Retype every one of the rows below word for word, leaving each line unchanged.

Data entries
=======
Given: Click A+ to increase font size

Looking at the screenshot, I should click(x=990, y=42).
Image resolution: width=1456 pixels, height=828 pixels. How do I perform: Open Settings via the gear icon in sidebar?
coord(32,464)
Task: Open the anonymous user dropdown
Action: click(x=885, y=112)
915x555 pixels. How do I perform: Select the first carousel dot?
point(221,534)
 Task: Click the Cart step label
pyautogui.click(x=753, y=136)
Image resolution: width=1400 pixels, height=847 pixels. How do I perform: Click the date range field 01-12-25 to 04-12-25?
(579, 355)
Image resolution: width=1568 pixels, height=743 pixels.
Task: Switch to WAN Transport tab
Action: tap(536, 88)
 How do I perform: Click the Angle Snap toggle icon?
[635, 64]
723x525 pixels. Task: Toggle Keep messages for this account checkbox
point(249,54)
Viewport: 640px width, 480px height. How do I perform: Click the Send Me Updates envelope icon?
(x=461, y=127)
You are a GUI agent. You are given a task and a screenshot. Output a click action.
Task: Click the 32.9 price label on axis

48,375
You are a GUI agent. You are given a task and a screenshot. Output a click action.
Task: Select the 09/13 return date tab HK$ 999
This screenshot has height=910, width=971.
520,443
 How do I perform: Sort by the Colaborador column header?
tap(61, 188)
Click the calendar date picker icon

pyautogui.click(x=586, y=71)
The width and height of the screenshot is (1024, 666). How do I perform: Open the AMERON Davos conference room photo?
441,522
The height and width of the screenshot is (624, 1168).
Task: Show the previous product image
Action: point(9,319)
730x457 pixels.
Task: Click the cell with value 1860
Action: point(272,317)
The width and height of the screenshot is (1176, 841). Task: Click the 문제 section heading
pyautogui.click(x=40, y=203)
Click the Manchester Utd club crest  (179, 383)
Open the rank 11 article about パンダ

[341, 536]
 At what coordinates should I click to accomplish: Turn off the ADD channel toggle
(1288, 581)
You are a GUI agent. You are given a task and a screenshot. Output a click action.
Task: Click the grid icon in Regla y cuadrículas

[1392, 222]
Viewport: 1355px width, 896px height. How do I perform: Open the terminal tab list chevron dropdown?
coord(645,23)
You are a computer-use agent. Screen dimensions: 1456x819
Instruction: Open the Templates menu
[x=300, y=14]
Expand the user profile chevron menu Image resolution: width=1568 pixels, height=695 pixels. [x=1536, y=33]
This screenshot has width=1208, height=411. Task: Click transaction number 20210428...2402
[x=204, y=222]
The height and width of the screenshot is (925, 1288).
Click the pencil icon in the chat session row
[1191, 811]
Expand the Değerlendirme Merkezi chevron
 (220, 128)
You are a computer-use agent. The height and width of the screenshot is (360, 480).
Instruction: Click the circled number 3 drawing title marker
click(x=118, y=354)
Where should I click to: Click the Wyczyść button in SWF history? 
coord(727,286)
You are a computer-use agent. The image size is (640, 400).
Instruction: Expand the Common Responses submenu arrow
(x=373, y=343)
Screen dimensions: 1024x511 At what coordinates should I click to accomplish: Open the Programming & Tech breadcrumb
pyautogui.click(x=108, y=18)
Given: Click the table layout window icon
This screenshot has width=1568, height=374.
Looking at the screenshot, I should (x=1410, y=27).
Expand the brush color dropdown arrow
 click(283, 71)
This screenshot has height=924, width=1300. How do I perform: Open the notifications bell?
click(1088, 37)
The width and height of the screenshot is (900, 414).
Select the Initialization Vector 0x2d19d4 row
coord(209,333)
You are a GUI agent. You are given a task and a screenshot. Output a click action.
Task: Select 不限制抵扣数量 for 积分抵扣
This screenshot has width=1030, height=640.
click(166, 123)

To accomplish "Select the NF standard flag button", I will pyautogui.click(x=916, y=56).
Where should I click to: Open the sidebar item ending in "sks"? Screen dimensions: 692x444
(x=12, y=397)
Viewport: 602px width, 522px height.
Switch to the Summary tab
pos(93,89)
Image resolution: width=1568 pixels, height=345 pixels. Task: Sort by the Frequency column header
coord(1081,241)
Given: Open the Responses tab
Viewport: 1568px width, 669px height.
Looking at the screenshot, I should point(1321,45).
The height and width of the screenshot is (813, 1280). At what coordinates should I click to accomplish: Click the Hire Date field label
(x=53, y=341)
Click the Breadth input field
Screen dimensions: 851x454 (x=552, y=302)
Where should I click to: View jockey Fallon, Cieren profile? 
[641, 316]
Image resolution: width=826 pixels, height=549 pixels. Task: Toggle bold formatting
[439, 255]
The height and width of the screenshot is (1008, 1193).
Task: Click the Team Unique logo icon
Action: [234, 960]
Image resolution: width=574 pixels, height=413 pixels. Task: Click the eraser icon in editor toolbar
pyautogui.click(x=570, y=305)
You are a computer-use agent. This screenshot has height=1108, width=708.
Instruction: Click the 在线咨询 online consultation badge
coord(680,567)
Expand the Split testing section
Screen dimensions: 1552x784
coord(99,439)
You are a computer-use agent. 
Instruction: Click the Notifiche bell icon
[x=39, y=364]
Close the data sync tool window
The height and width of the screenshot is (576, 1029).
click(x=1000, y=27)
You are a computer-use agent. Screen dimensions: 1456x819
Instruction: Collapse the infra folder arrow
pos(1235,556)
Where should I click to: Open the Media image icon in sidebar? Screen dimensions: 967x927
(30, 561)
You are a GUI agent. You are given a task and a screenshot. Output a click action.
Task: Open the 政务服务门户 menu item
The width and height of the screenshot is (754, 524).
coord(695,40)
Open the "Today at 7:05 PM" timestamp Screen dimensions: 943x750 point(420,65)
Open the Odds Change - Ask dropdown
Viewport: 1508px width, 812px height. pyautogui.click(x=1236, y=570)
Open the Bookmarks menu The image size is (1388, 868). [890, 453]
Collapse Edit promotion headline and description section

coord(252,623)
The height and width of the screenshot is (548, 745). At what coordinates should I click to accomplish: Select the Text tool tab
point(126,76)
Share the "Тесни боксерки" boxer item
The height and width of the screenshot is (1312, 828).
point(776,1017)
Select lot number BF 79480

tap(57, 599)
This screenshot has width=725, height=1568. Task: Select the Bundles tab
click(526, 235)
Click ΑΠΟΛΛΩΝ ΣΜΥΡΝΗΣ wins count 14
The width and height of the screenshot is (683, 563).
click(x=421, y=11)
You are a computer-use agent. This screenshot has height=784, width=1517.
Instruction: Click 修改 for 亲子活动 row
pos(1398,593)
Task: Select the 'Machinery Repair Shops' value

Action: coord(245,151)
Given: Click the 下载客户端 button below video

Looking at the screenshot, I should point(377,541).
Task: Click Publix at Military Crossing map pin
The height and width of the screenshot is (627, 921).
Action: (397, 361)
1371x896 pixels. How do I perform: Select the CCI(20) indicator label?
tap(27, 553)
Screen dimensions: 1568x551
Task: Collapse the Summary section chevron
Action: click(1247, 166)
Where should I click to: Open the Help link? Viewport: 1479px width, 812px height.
=======
Response
Given: Click A+ to increase font size

Looking at the screenshot, I should click(x=990, y=42).
Image resolution: width=1456 pixels, height=828 pixels. How do I perform: Open Settings via the gear icon in sidebar?
coord(32,464)
Task: Open the anonymous user dropdown
Action: click(x=885, y=112)
915x555 pixels. How do I perform: Select the first carousel dot?
point(221,534)
 Task: Click the Cart step label
pyautogui.click(x=753, y=136)
Image resolution: width=1400 pixels, height=847 pixels. How do I perform: Click the date range field 01-12-25 to 04-12-25?
(579, 355)
Image resolution: width=1568 pixels, height=743 pixels.
Task: Switch to WAN Transport tab
Action: tap(536, 88)
 How do I perform: Click the Angle Snap toggle icon?
[635, 64]
723x525 pixels. Task: Toggle Keep messages for this account checkbox
point(249,54)
Viewport: 640px width, 480px height. How do I perform: Click the Send Me Updates envelope icon?
(x=461, y=127)
You are a GUI agent. You are given a task and a screenshot. Output a click action.
Task: Click the 32.9 price label on axis

48,375
You are a GUI agent. You are given a task and a screenshot. Output a click action.
Task: Select the 09/13 return date tab HK$ 999
This screenshot has height=910, width=971.
520,443
 How do I perform: Sort by the Colaborador column header?
tap(61, 188)
Click the calendar date picker icon

pyautogui.click(x=586, y=71)
The width and height of the screenshot is (1024, 666). How do I perform: Open the AMERON Davos conference room photo?
441,522
The height and width of the screenshot is (624, 1168).
Task: Show the previous product image
Action: point(9,319)
730x457 pixels.
Task: Click the cell with value 1860
Action: point(272,317)
The width and height of the screenshot is (1176, 841). Task: Click the 문제 section heading
pyautogui.click(x=40, y=203)
Click the Manchester Utd club crest  (179, 383)
Open the rank 11 article about パンダ

[341, 536]
 At what coordinates should I click to accomplish: Turn off the ADD channel toggle
(1288, 581)
You are a GUI agent. You are given a task and a screenshot. Output a click action.
Task: Click the grid icon in Regla y cuadrículas

[1392, 222]
Viewport: 1355px width, 896px height. How do I perform: Open the terminal tab list chevron dropdown?
coord(645,23)
You are a computer-use agent. Screen dimensions: 1456x819
Instruction: Open the Templates menu
[x=300, y=14]
Expand the user profile chevron menu Image resolution: width=1568 pixels, height=695 pixels. [x=1536, y=33]
This screenshot has width=1208, height=411. Task: Click transaction number 20210428...2402
[x=204, y=222]
The height and width of the screenshot is (925, 1288).
Click the pencil icon in the chat session row
[1191, 811]
Expand the Değerlendirme Merkezi chevron
 (220, 128)
You are a computer-use agent. The height and width of the screenshot is (360, 480).
Instruction: Click the circled number 3 drawing title marker
click(x=118, y=354)
Where should I click to: Click the Wyczyść button in SWF history? 
coord(727,286)
You are a computer-use agent. The image size is (640, 400).
Instruction: Expand the Common Responses submenu arrow
(x=373, y=343)
Screen dimensions: 1024x511 At what coordinates should I click to accomplish: Open the Programming & Tech breadcrumb
pyautogui.click(x=108, y=18)
Given: Click the table layout window icon
This screenshot has width=1568, height=374.
Looking at the screenshot, I should (x=1410, y=27).
Expand the brush color dropdown arrow
 click(283, 71)
This screenshot has height=924, width=1300. How do I perform: Open the notifications bell?
click(1088, 37)
The width and height of the screenshot is (900, 414).
Select the Initialization Vector 0x2d19d4 row
coord(209,333)
You are a GUI agent. You are given a task and a screenshot. Output a click action.
Task: Select 不限制抵扣数量 for 积分抵扣
This screenshot has width=1030, height=640.
click(166, 123)

To accomplish "Select the NF standard flag button", I will pyautogui.click(x=916, y=56).
Where should I click to: Open the sidebar item ending in "sks"? Screen dimensions: 692x444
(x=12, y=397)
Viewport: 602px width, 522px height.
Switch to the Summary tab
pos(93,89)
Image resolution: width=1568 pixels, height=345 pixels. Task: Sort by the Frequency column header
coord(1081,241)
Given: Open the Responses tab
Viewport: 1568px width, 669px height.
Looking at the screenshot, I should point(1321,45).
The height and width of the screenshot is (813, 1280). At what coordinates should I click to accomplish: Click the Hire Date field label
(x=53, y=341)
Click the Breadth input field
Screen dimensions: 851x454 (x=552, y=302)
Where should I click to: View jockey Fallon, Cieren profile? 
[641, 316]
Image resolution: width=826 pixels, height=549 pixels. Task: Toggle bold formatting
[439, 255]
The height and width of the screenshot is (1008, 1193).
Task: Click the Team Unique logo icon
Action: [234, 960]
Image resolution: width=574 pixels, height=413 pixels. Task: Click the eraser icon in editor toolbar
pyautogui.click(x=570, y=305)
You are a computer-use agent. This screenshot has height=1108, width=708.
Instruction: Click the 在线咨询 online consultation badge
coord(680,567)
Expand the Split testing section
Screen dimensions: 1552x784
coord(99,439)
You are a computer-use agent. 
Instruction: Click the Notifiche bell icon
[x=39, y=364]
Close the data sync tool window
The height and width of the screenshot is (576, 1029).
click(x=1000, y=27)
You are a computer-use agent. Screen dimensions: 1456x819
Instruction: Collapse the infra folder arrow
pos(1235,556)
Where should I click to: Open the Media image icon in sidebar? Screen dimensions: 967x927
(30, 561)
You are a GUI agent. You are given a task and a screenshot. Output a click action.
Task: Open the 政务服务门户 menu item
The width and height of the screenshot is (754, 524).
coord(695,40)
Open the "Today at 7:05 PM" timestamp Screen dimensions: 943x750 point(420,65)
Open the Odds Change - Ask dropdown
Viewport: 1508px width, 812px height. pyautogui.click(x=1236, y=570)
Open the Bookmarks menu The image size is (1388, 868). [890, 453]
Collapse Edit promotion headline and description section

coord(252,623)
The height and width of the screenshot is (548, 745). At what coordinates should I click to accomplish: Select the Text tool tab
point(126,76)
Share the "Тесни боксерки" boxer item
The height and width of the screenshot is (1312, 828).
point(776,1017)
Select lot number BF 79480

tap(57, 599)
This screenshot has width=725, height=1568. Task: Select the Bundles tab
click(526, 235)
Click ΑΠΟΛΛΩΝ ΣΜΥΡΝΗΣ wins count 14
The width and height of the screenshot is (683, 563).
click(x=421, y=11)
You are a computer-use agent. This screenshot has height=784, width=1517.
Instruction: Click 修改 for 亲子活动 row
pos(1398,593)
Task: Select the 'Machinery Repair Shops' value

Action: coord(245,151)
Given: Click the 下载客户端 button below video

Looking at the screenshot, I should point(377,541).
Task: Click Publix at Military Crossing map pin
The height and width of the screenshot is (627, 921).
Action: (397, 361)
1371x896 pixels. How do I perform: Select the CCI(20) indicator label?
tap(27, 553)
Screen dimensions: 1568x551
Task: Collapse the Summary section chevron
Action: click(1247, 166)
Where should I click to: Open the Help link? Viewport: 1479px width, 812px height.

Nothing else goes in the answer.